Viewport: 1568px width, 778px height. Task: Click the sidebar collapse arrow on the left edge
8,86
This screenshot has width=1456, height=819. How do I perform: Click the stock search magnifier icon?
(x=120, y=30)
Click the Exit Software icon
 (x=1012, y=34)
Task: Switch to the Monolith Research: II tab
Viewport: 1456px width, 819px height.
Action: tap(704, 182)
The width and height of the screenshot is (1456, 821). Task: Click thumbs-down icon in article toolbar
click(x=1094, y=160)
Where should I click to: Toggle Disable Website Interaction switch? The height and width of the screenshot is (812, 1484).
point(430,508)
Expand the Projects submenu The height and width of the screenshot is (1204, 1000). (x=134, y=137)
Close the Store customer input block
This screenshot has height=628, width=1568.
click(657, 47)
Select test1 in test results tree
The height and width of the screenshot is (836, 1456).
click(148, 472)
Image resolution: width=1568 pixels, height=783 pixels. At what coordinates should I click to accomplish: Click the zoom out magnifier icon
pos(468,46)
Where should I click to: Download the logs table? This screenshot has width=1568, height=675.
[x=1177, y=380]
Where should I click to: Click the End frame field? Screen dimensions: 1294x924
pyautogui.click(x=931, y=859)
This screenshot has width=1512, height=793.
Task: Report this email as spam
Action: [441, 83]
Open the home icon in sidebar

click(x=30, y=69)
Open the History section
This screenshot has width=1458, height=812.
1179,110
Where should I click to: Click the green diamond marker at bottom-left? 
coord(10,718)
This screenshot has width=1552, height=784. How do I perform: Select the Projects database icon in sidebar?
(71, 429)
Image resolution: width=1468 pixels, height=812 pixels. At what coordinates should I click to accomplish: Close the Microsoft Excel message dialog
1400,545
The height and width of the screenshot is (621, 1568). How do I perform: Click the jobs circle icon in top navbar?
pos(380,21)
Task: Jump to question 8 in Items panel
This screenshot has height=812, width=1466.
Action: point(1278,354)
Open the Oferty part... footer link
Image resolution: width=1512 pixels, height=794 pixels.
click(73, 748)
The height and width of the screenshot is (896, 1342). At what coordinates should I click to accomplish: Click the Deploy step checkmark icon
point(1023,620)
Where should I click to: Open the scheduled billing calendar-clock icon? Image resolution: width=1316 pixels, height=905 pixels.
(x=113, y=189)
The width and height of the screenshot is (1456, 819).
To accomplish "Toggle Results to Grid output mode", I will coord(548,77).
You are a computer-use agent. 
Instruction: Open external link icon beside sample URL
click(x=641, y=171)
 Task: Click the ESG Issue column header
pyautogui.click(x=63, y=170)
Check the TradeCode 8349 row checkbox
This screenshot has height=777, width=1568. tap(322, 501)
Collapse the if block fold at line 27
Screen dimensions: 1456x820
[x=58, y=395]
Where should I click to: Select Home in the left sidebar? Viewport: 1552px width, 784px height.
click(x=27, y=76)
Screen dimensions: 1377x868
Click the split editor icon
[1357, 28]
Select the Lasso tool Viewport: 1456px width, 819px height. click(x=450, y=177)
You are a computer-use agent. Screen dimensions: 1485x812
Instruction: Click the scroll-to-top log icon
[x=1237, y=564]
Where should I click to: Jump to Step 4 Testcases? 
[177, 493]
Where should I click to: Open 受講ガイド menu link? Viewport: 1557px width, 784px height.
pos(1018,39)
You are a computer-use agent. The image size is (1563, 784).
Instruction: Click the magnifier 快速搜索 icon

→ **WHAT THE EXERCISE ASKS**: Your job here is to copy the entries above exactly.

→ **YOUR SOLUTION**:
Viewport: 1568px width, 778px height. Task: Click the sidebar collapse arrow on the left edge
8,86
This screenshot has width=1456, height=819. How do I perform: Click the stock search magnifier icon?
(x=120, y=30)
Click the Exit Software icon
 (x=1012, y=34)
Task: Switch to the Monolith Research: II tab
Viewport: 1456px width, 819px height.
Action: tap(704, 182)
The width and height of the screenshot is (1456, 821). Task: Click thumbs-down icon in article toolbar
click(x=1094, y=160)
Where should I click to: Toggle Disable Website Interaction switch? The height and width of the screenshot is (812, 1484).
point(430,508)
Expand the Projects submenu The height and width of the screenshot is (1204, 1000). (x=134, y=137)
Close the Store customer input block
This screenshot has height=628, width=1568.
click(657, 47)
Select test1 in test results tree
The height and width of the screenshot is (836, 1456).
click(148, 472)
Image resolution: width=1568 pixels, height=783 pixels. At what coordinates should I click to accomplish: Click the zoom out magnifier icon
pos(468,46)
Where should I click to: Download the logs table? This screenshot has width=1568, height=675.
[x=1177, y=380]
Where should I click to: Click the End frame field? Screen dimensions: 1294x924
pyautogui.click(x=931, y=859)
This screenshot has width=1512, height=793.
Task: Report this email as spam
Action: [441, 83]
Open the home icon in sidebar

click(x=30, y=69)
Open the History section
This screenshot has width=1458, height=812.
1179,110
Where should I click to: Click the green diamond marker at bottom-left? 
coord(10,718)
This screenshot has width=1552, height=784. How do I perform: Select the Projects database icon in sidebar?
(71, 429)
Image resolution: width=1468 pixels, height=812 pixels. At what coordinates should I click to accomplish: Close the Microsoft Excel message dialog
1400,545
The height and width of the screenshot is (621, 1568). How do I perform: Click the jobs circle icon in top navbar?
pos(380,21)
Task: Jump to question 8 in Items panel
This screenshot has height=812, width=1466.
Action: point(1278,354)
Open the Oferty part... footer link
Image resolution: width=1512 pixels, height=794 pixels.
click(73, 748)
The height and width of the screenshot is (896, 1342). At what coordinates should I click to accomplish: Click the Deploy step checkmark icon
point(1023,620)
Where should I click to: Open the scheduled billing calendar-clock icon? Image resolution: width=1316 pixels, height=905 pixels.
(x=113, y=189)
The width and height of the screenshot is (1456, 819).
To accomplish "Toggle Results to Grid output mode", I will coord(548,77).
You are a computer-use agent. 
Instruction: Open external link icon beside sample URL
click(x=641, y=171)
 Task: Click the ESG Issue column header
pyautogui.click(x=63, y=170)
Check the TradeCode 8349 row checkbox
This screenshot has height=777, width=1568. tap(322, 501)
Collapse the if block fold at line 27
Screen dimensions: 1456x820
[x=58, y=395]
Where should I click to: Select Home in the left sidebar? Viewport: 1552px width, 784px height.
click(x=27, y=76)
Screen dimensions: 1377x868
Click the split editor icon
[1357, 28]
Select the Lasso tool Viewport: 1456px width, 819px height. click(x=450, y=177)
You are a computer-use agent. Screen dimensions: 1485x812
Instruction: Click the scroll-to-top log icon
[x=1237, y=564]
Where should I click to: Jump to Step 4 Testcases? 
[177, 493]
Where should I click to: Open 受講ガイド menu link? Viewport: 1557px width, 784px height.
pos(1018,39)
You are a computer-use agent. The image size is (1563, 784).
Instruction: Click the magnifier 快速搜索 icon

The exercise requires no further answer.